* **Task goal**
Duplicate everything in the listing from the line containing "Click the Back navigation arrow icon" down to the line containing "Action: click(572, 354)", including both of those lines, and omit the pictures from your answer.

==== Material for this task

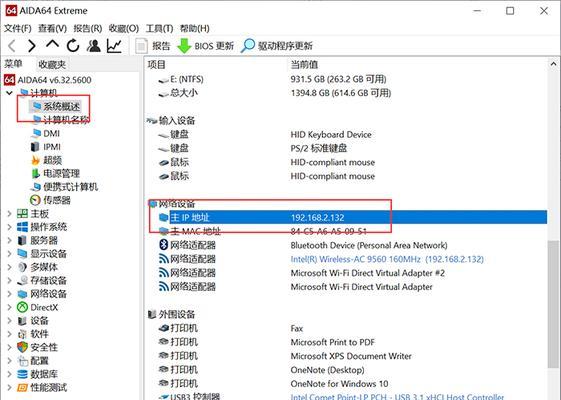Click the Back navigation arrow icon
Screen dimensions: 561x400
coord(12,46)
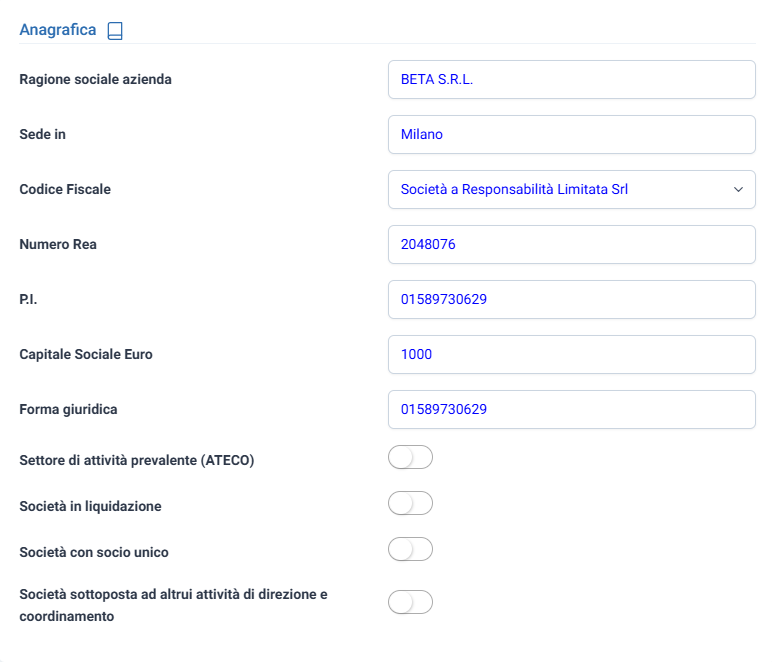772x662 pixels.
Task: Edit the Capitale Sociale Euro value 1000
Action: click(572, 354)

========
==== Material for this task

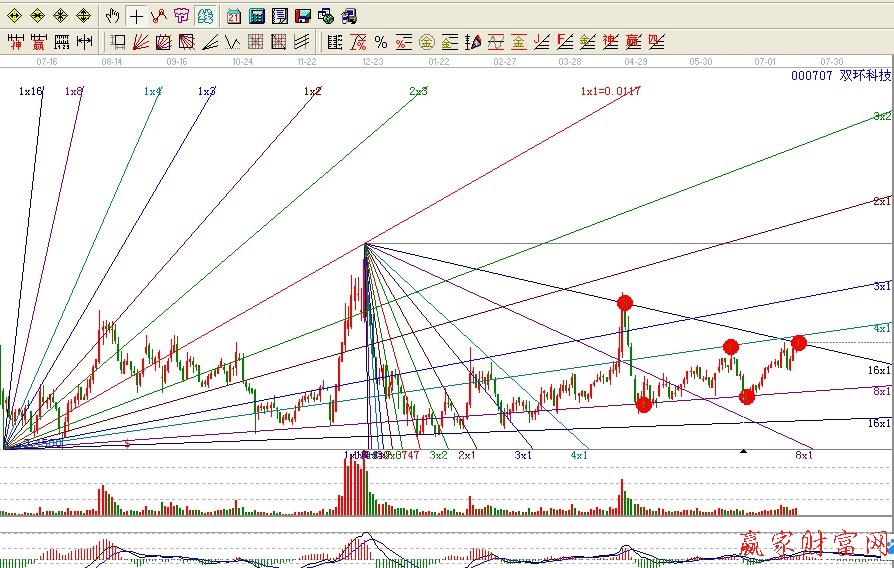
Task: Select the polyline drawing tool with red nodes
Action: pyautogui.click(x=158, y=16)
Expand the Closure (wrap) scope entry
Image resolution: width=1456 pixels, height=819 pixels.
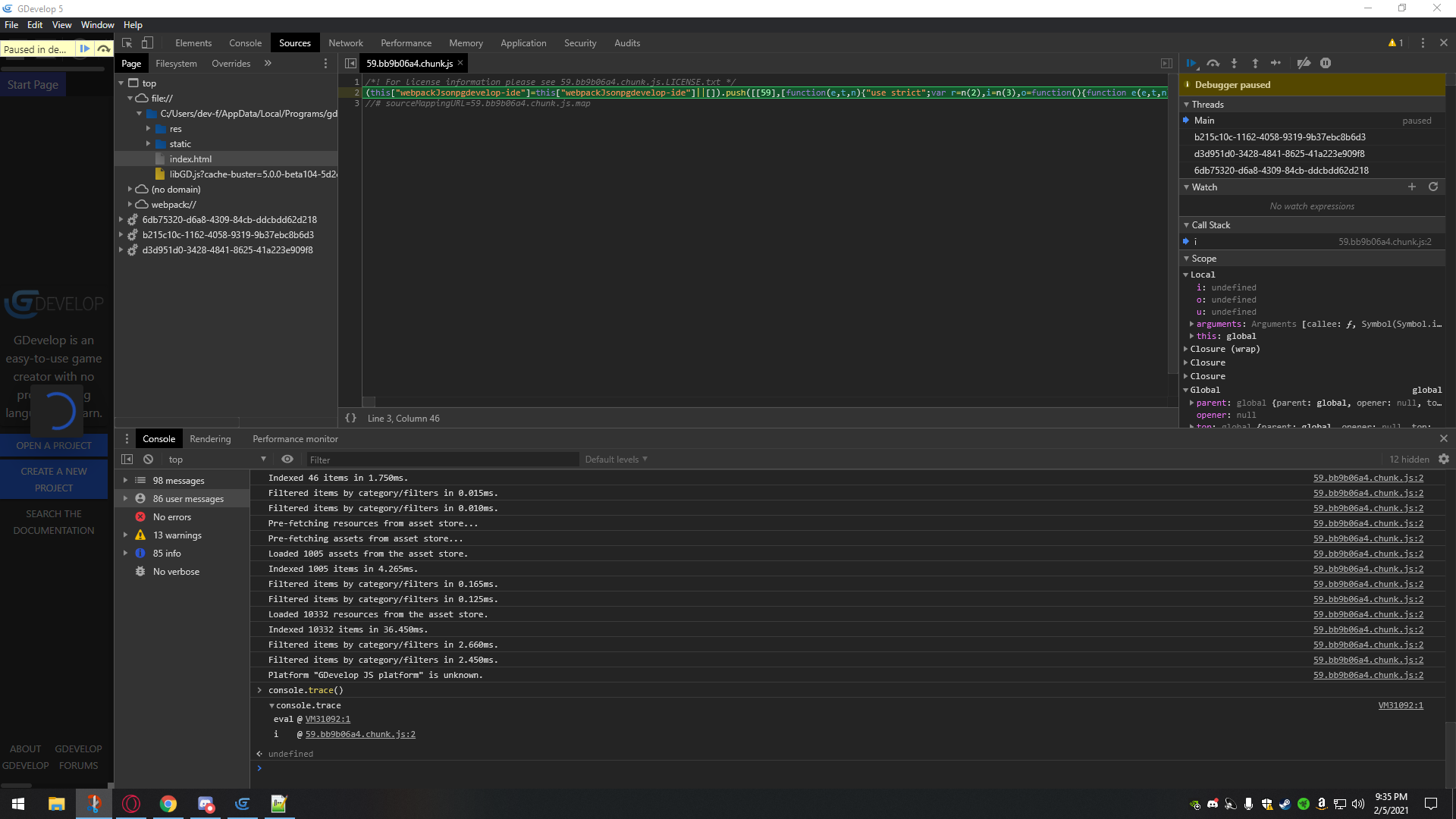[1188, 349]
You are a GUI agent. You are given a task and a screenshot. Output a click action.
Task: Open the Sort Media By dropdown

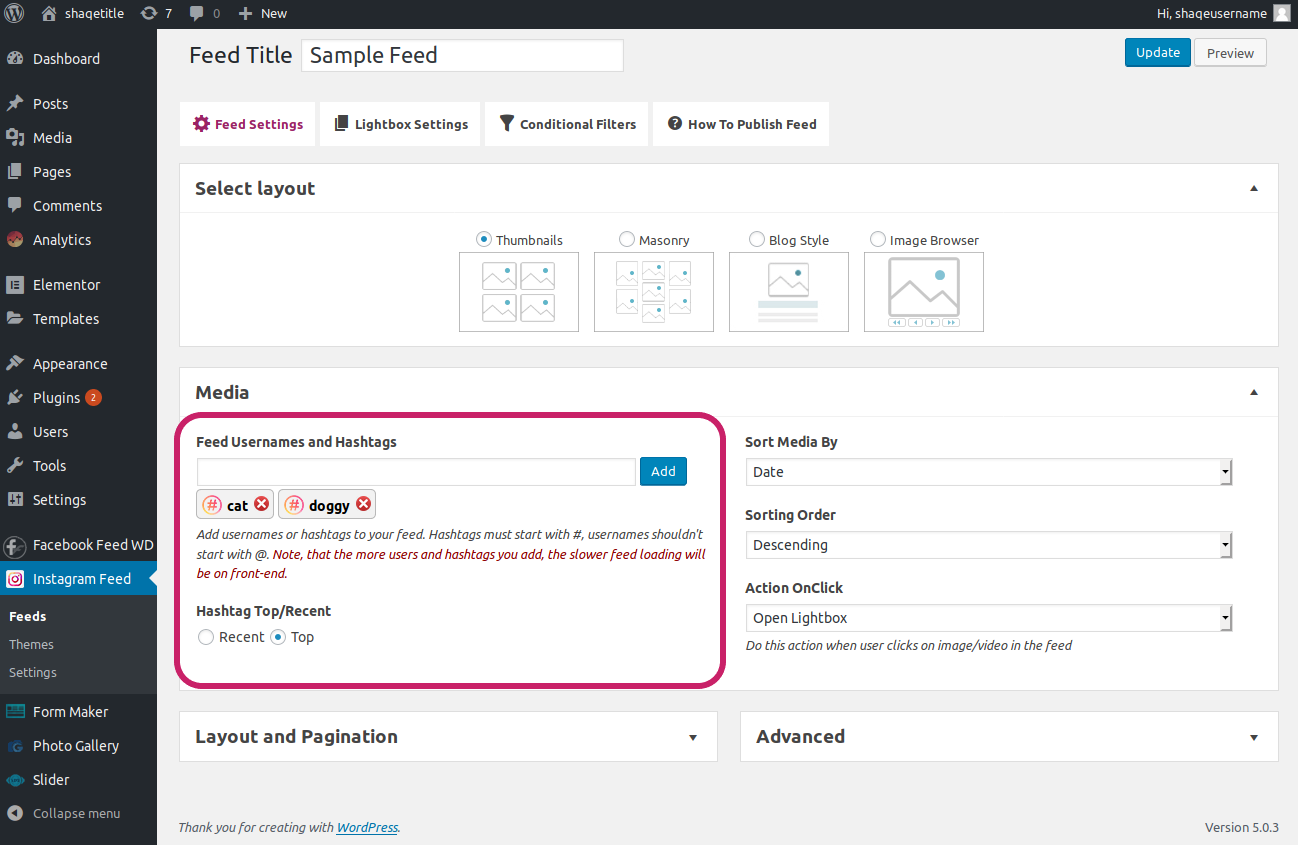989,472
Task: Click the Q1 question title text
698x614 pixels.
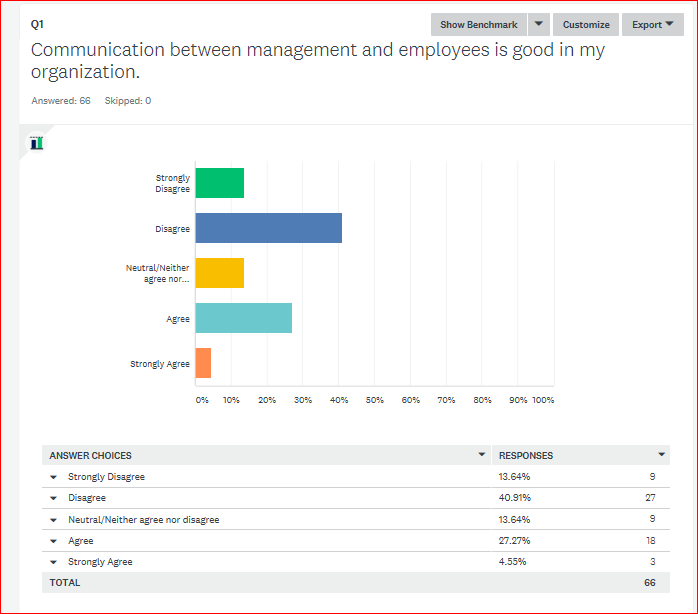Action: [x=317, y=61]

========
==== Material for this task

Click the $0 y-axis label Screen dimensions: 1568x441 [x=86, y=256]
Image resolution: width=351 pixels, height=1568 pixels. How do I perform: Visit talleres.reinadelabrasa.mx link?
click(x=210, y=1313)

========

* **Final result**
Click the Back navigation arrow icon
Screen dimensions: 561x400
coord(12,46)
772x662 pixels.
Task: Edit the Capitale Sociale Euro value 1000
Action: click(572, 354)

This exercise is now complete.